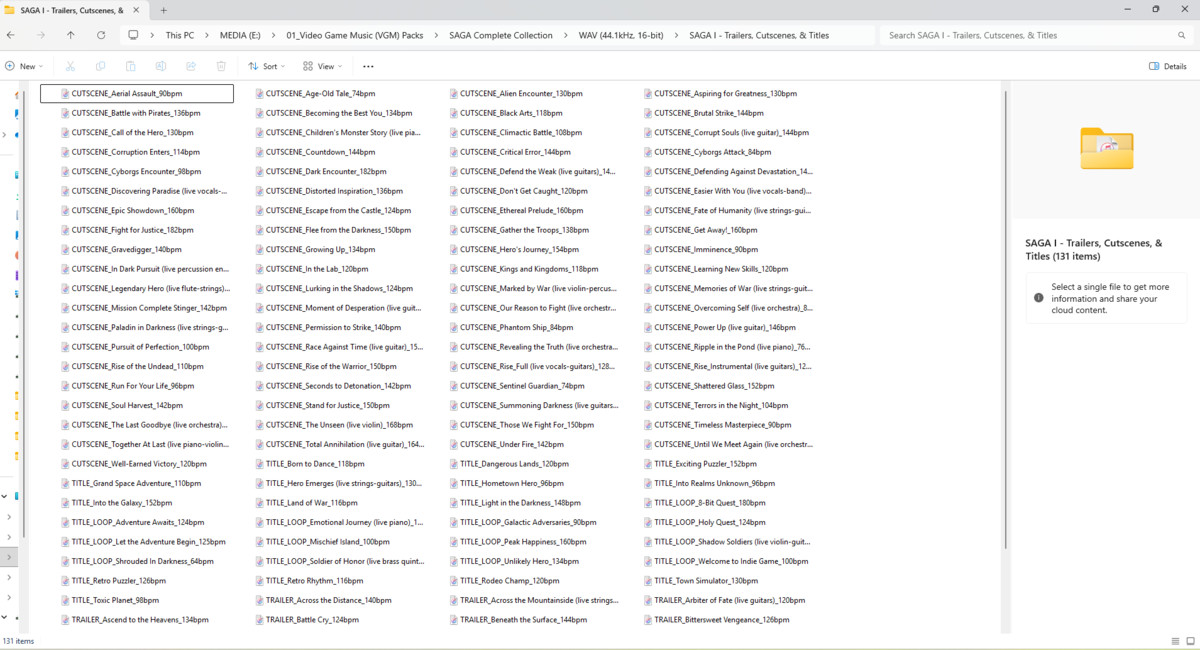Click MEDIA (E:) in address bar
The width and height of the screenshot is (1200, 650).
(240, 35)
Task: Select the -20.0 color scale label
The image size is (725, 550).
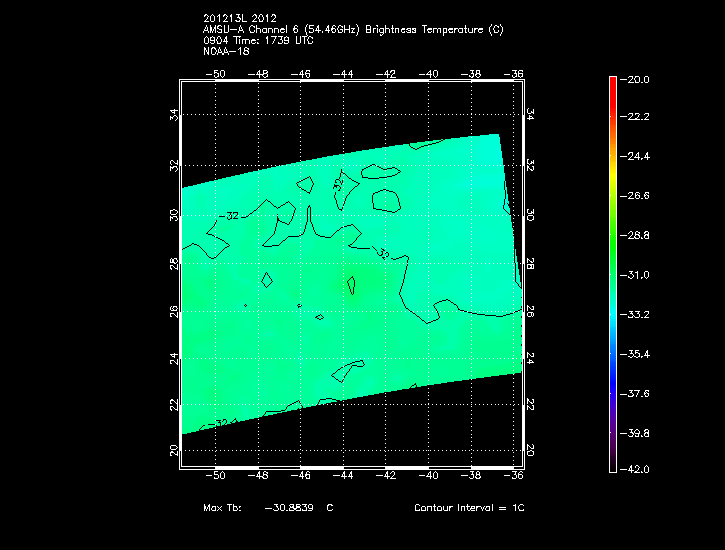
---
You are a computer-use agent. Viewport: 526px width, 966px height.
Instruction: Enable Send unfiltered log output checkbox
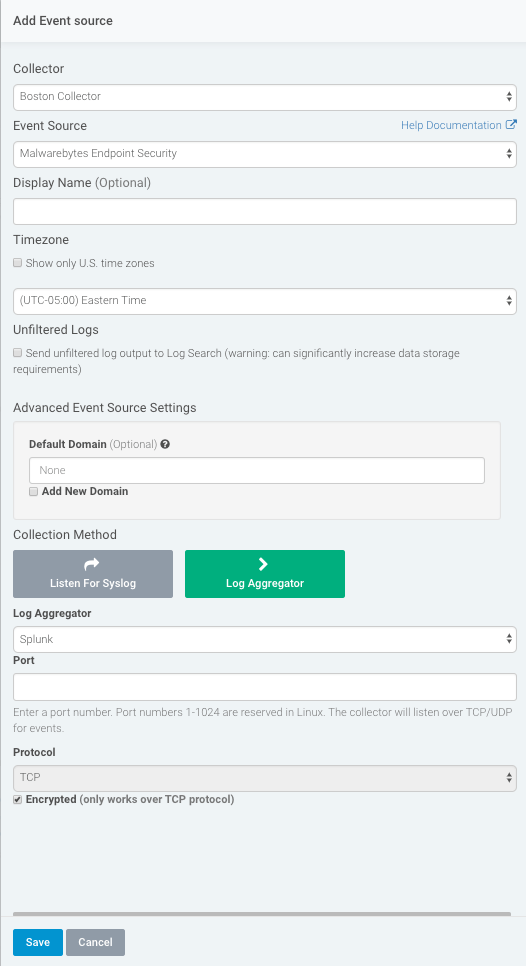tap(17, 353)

_WHAT TO PRODUCE:_ Your answer should be the lines above from the one containing "Task: Select the -20.0 color scale label" through the one containing "The image size is (725, 550).", copied exactly and with both ends kept.

_SOLVED PROBLEM:_
Task: Select the -20.0 color scale label
The image size is (725, 550).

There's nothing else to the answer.